▸ 課題指示 1: 事業承継についての本文で、後継者がいないと口にする経営者のもとでは事業承継がうまくいかないとされる理由を、本文に即して1～3文で説明すること。
▸ 課題指示 2: 事業承継についての本文を、最後の文の後から書き継ぐこと。

▸ 本文抜粋:
--------

日本は戦後76年を経過して経済的には非常に豊かな国になりました。しかし、同時にあらゆる社会問題も生み出し続けています。年間自殺者数は約3万人、遺書のない変死数が約15万人、うつ病患者数が100万人以上、親がいるのに事情により児童養護施設で保護を受ける子供が約3万人。国の借金は1,000兆円以上。超高齢社会の到来による医療費、介護費、年金の増大。貧困層の増加に伴う子供たちの栄養失調。失われていく自然や文化。これが私たちの親やご先祖さまたちが望んでいた日本の姿なのでしょうか。おそらく私たちの世代よりも、私たちの子供たちの世代が深刻な社会問題を正面から受け止めなければいけなくなります。いまの私たちにできることは、「もうこれ以上社会問題を先延ばしにしない」こと、そして「企業が率先して、社会課題の解決に取り組む」ということです。資本主義社会において、企業は経済発展を推進しながら、社会問題を生み出し続けました。これからは社会課題を解決することを事業の軸とする時代になってきます。そして、私は上場企業や大企業よりも中小企業こそが、社会の課題を解決する力を持っていると思っています。今こそ未来の子供たちのために、未来を託せる企業を創りましょう!
子供たちに託せる企業を創る
1. もうこれ以上、社会問題を次世代に繰り越さない
2. 自分の子供が働きたいと思える企業を創る
60歳以上の中小企業経営者の約60%が、「後継者がいない」そうです。この数字が何を意味しているのか?10年後か20年後には、その60%の中小企業はなくなるということです。「事業承継」という言葉を株の移転や、相続の問題だと思っていらっしゃる経営者が多くおりますが、それは全体の中の一部でしかありません。本当に大切なことは、その企業が目指す「目的地」へ向かう意志を引継ぐことです。
「こんな会社、誰も引き継ぎ手になりたいと思わないよ。」、「誰か良い人がいれば譲ってもいいんだけどね」このような発言をされる経営者の方もおりますが、経営者本人がそう思っているようでは事業承継がうまくいくはずがありません。「この会社の想いをしっかりと次世代まで引き継がせたい!」「次世代のリーダーを育てるんだ!」と経営者が積極的に事業に取り組むからこそ、それに応えようと思う人が出てくるのです。子供が親の背中を見て育つのと同じで、経営者の背中を見て後継者は育ちます。それは血縁があろうが、なかろうが同じです。
自分の子供や、社員の子供たちが、将来自分の会社で働きたいと思えるような企業を目指して経営を続ければ、必ず子供や社員の方から「この会社を継がせてください」と言ってきます。これこそが、日本が2600年以上承継を続ける日本の知恵であり、日本型の経営スタイルの本質です。

--------

▸ 提供情報:
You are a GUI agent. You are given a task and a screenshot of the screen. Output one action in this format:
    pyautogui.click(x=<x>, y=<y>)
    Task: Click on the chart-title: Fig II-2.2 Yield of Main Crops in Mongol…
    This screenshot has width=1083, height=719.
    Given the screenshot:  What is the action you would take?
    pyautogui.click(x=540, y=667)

--------

▸ 解答欄 1: 経営者が会社の想いを次世代に引き継がせたい、次世代のリーダーを育てたいと積極的に事業に取り組むからこそ、それに応えようとする人が出てくるからです。子供が親の背中を見て育つのと同じように、後継者は経営者の背中を見て育ちます。そのため、経営者本人が会社を継ぐ人などいないと思っているようでは、後継者は育ちません。

▸ 解答欄 2:
3. 子どもたちの未来こそ日本の未来
なぜ、日本は世界でも最も創業100年以上の企業が多く存在するのか。それは経営の本質である「継続すること」の重要さを理解し、次の世代につなげるということを大切にしてきた国だからにほかなりません。
伊勢神宮には20年ごとに新しい社殿を造り替える「式年遷宮」という儀式が創建以来1300年以上にわたり行われ続けています。建造物も含めてあらゆるものは時の経過とともに劣化していきます。人の体が新陳代謝によって細胞が生まれ変わるように、社殿も20年に一度作り替えることで創建当時の建築技術や想いを常に新しく保たれています。式年遷宮の最も大きな効果は、20年ごとに行われる大規模な建設工事によって宮大工を含めた職人たちの雇用を創出し、次世代を担う若者たちが現場で学ぶ機会を定期的に与えられることにあります。いくら当時の設計図や建築技術があっても作り手である職人がいなければ再現することはできません。日本の優れた建築技術であれば木造建造物でも100年、200年耐えられる建造物を創ることは十分に可能です(日本最古の木造建造物である法隆寺は1415年前に建造されています)にも関わらず、20年ごとに新しいものを創るのは、「モノ」ではなく「ヒト」を次世代に残すことの方が難しいということを先人は理解していたからです。
中小企業も全く同じです。企業を存続させて次の世代へつなげるのは、資産でもビジネスモデルでもなく「そこに働く人たち」であり、次世代を担う若者たちである今の子どもたちです。子どもたちの未来を輝かせるのは、今を生きる私たち大人たちの責務であり、私たちの「在り方」が子どもたちの未来を左右します。だからこそ子どもたちのために必要とされる企業を1社でも多く増やし、残すことが私たちエンパワーの使命なのです。